Up until this morning, he's been spending most of his time down at the bottom of the globe. This morning when I checked on him, he seems to just be floating at the top of the tank. He's still watching everything and is swimming around, but he's staying at the top when he's not swimming. It looks like his swim bladder might be a bit bloated, but I'm not sure.
Any ideas what could be wrong, or if there's anything wrong?
After looking at some older pics of him and comparing to some pics from just now, he doesn't seem to have a bloated swimbladder. Either that or his swimbladder is always bloated. Still kinda just hanging out at the top of the bowl, though.

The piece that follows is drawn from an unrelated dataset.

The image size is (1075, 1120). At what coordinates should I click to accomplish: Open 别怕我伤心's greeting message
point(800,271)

Dramaqueen is right, he's probably bloated. This is the result of being overfed, or being fed dry air-filled foods like freeze-dried stuff, pellets, or flakes. These things should always be fully rehydrated in a little bit of tankwater before you give them to your betta. Proper temperatures are also vital to the digestion process since the metabolism of cold-blooded animals relies on warmth from the environment. Cold temperatures cause digestion to slow, so food gets caught in the gut, putting pressure on the swim bladder, causing the betta to float.

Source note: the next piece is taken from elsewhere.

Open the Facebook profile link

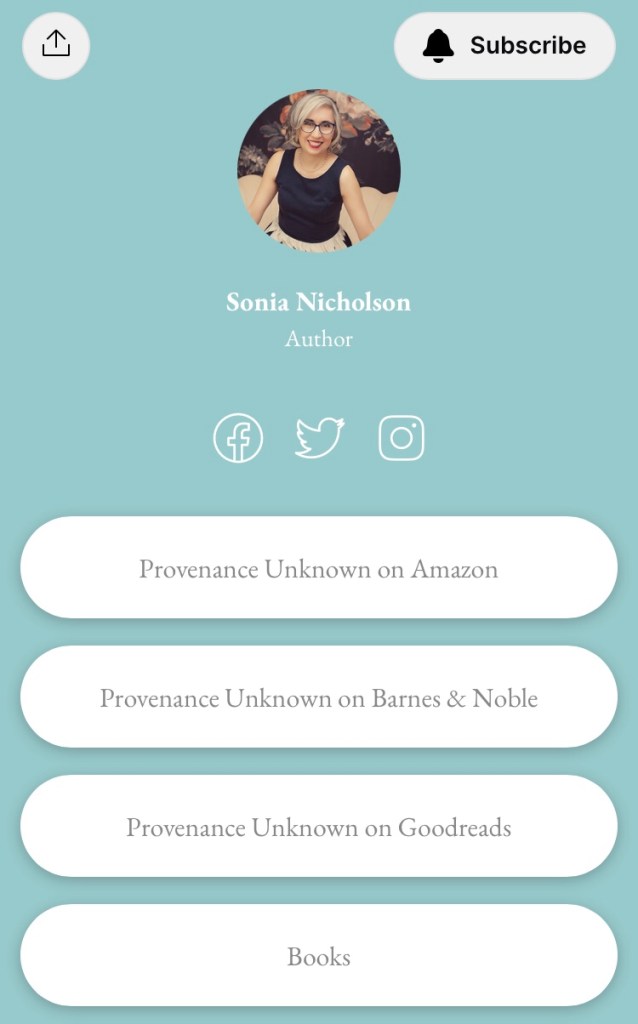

If you cannot heat the tank safely due to its size, you should move it into a warm stable area. Fasting and feeding fibrous foods is also a good idea, frozen brine shrimp and frozen daphnia both have a lot of fiber because brine shrimp and daphnia are mostly exoskeleton. Some people also use the blanched pea treatment--take a frozen, unsalted pea (canned peas are too salty), take a paper towel and dip it in tank water, wrap the pea in it, and heat for a few seconds in the microwave. Remove the skin, moosh up the pea meat, take off a pellet sized piece and feed to the betta. This is effective, but bettas cannot derive nutrition from the pea, so it's basically like taking straight up fiber.
I only use aquarium salt for treating open wounds and tail injuries, it's not necessary or really helpful in this situation.